27.05.2014

Tschunggoj

Since I’ve moved to China two years ago I am occasionally overwhelmed by feelings of foreignness and strangeness
– a perfectly trite sentence; it could have been written by Elliot Rodger, had the “perfect gentleman” ever tried to bring his, as I see it, “great challenge not to get laid” to China, and nourish his self-pity there.

But how can I talk about the trite experience of strangeness in China without lapsing so quickly into triteness?

Maybe by first dropping the cue that so often kicks off the uncanniness: the word laowai (non-Chinese, foreigner, dear old foreigner, old pig foreigner, you name it.)

Dont say it, dont hear it, dont think it.

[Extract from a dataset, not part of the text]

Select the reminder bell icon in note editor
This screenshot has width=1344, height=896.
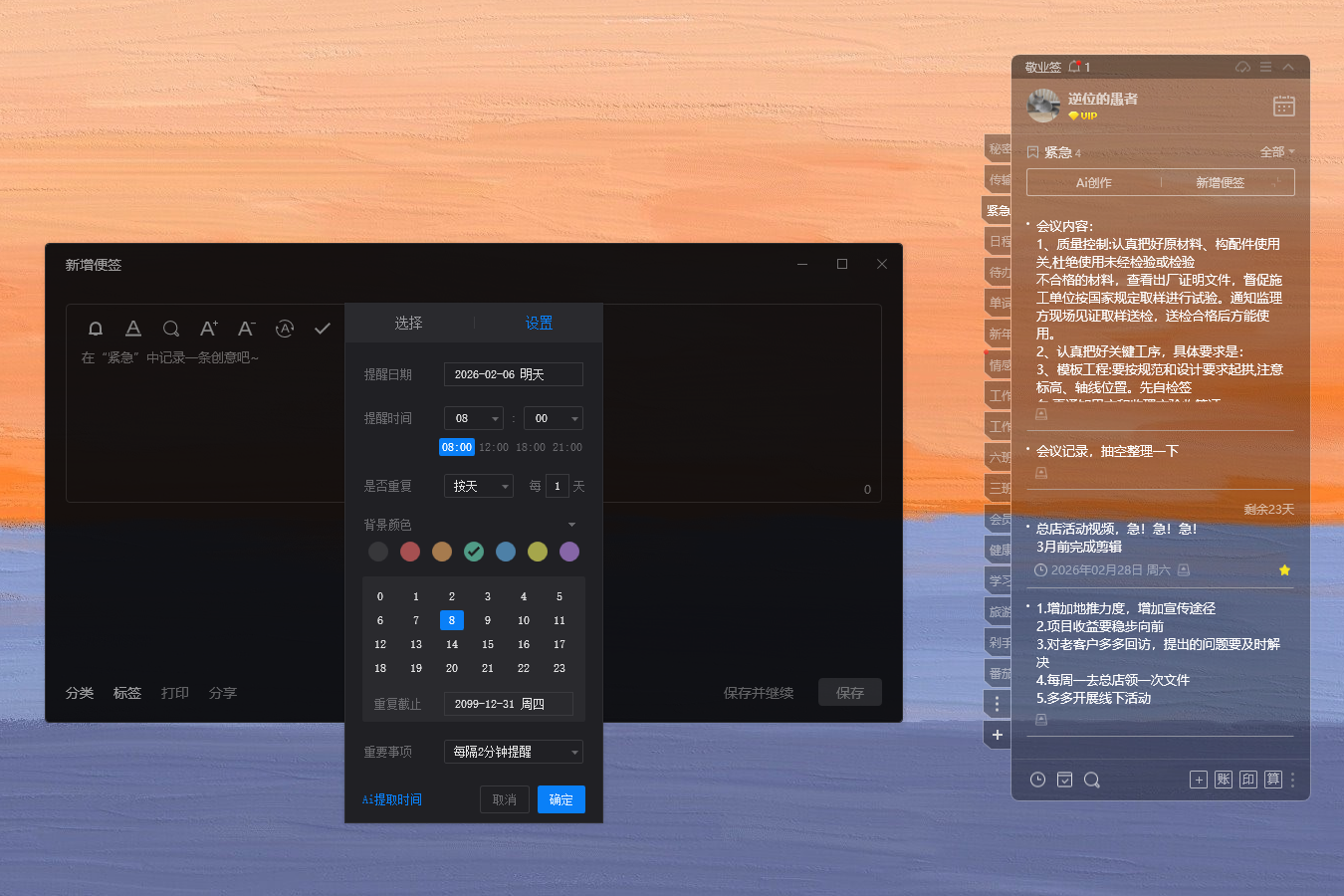96,329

Tschunggoj is my epithet for laowai.

GOY. Zhonggoy. Delicious!

Like the goy, a tschunggoy does not belong to the club in question, the 中国人 Chinese of the People’s Republic or the 华人 Huaren racial Chinese.
Goy sounds a bit like guo, , country, the second character in Zhongguo, China.
It is the playful variant to the word laowai that I want to proffer. Spread the word.

Because I can’t stand to hear the word laowai, no matter out of a Chinese guy’s mouth or a tschunggoy’s (who sometimes take pride in being a tschunggoy, which is a different matter).

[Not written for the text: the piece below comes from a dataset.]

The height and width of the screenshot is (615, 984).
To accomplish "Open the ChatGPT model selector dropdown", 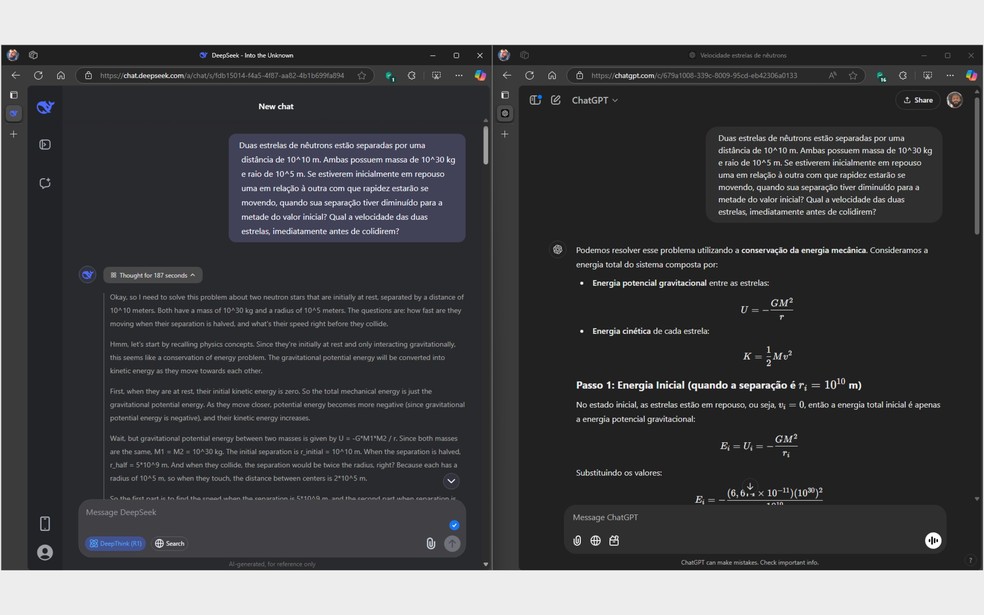I will 594,100.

I recently when speaking with Chinese (in Chinese) adopted their word 洋人 yangren to designate foreigners. It means foreign man, mostly Western foreign man. (外国人 waiguoren outside-country-man as sort of politically correct term is too tame anyway, and a trite too.)

tschunggoy gives me the connotations I want, namely of strangeness, and succeeds in draining out of the conversation the pre-syllable lao/old that is used in so many appellations.

These appellations may be appreciative or derogatory: their common ground is that the speaker pretends to some familiarity with the person he so calls a lao... anything.
Lao means “old”, it means “familiar to me!”, it makes you the connoisseur of what you see, the
lao shou (old hand),
lao tou (old bloke),
lao po (“old” wife),
lao wai (“old outie” – foreigner).

I know there are social functions to the word laowai. I don’t care about them.

I want the average Chinese guy who from his average WeChat clippings, his average CCTV exposure, his average bump into a foreigner and from his average thoughts claims to know what a laowai is, to give up his goddamn prejudice – and first meet a foreigner as a perfect stranger, not a known laowai.

In fact we all ought to meet all persons firstly as perfect strangers.



That said, I’m going to read A Goy Who Speaks Yiddish. I’ll download its Kindle edition as soon as I’m book-horny again (and finished some of my unread purchases).
It seems to be a treasure of historical research. It concerns mostly German speaking theologians in the middle ages who study Yiddish, and the reception they got in the Jewish realm.